Interface element records:
⁂

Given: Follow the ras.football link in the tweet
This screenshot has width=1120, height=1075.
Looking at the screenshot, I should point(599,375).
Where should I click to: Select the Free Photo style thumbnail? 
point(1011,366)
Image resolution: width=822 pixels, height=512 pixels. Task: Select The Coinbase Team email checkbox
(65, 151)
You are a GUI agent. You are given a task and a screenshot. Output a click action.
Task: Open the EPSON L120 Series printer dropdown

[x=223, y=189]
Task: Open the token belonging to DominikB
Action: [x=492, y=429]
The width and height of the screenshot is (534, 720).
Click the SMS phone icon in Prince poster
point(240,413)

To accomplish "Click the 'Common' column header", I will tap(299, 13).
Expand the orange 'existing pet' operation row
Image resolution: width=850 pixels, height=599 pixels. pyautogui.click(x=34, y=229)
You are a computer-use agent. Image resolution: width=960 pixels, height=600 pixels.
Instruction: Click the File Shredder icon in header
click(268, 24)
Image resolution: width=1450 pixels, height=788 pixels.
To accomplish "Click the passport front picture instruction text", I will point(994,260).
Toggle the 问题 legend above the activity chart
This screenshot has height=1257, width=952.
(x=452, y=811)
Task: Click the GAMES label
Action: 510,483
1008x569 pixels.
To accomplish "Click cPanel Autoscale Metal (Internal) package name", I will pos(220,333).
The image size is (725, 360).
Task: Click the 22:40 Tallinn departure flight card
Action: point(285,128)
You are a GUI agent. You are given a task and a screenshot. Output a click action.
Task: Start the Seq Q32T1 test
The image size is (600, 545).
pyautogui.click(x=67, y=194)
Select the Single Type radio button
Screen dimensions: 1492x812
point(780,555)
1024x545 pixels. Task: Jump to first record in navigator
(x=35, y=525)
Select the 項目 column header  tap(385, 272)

⁂

What to produce: From the material above, copy every line that contains the string "Select". Only matches with the same capitalization count.

Result of this task:
Where should I click to: Select the Free Photo style thumbnail? 
Image resolution: width=822 pixels, height=512 pixels. Task: Select The Coinbase Team email checkbox
Select the Single Type radio button
Select the 項目 column header  tap(385, 272)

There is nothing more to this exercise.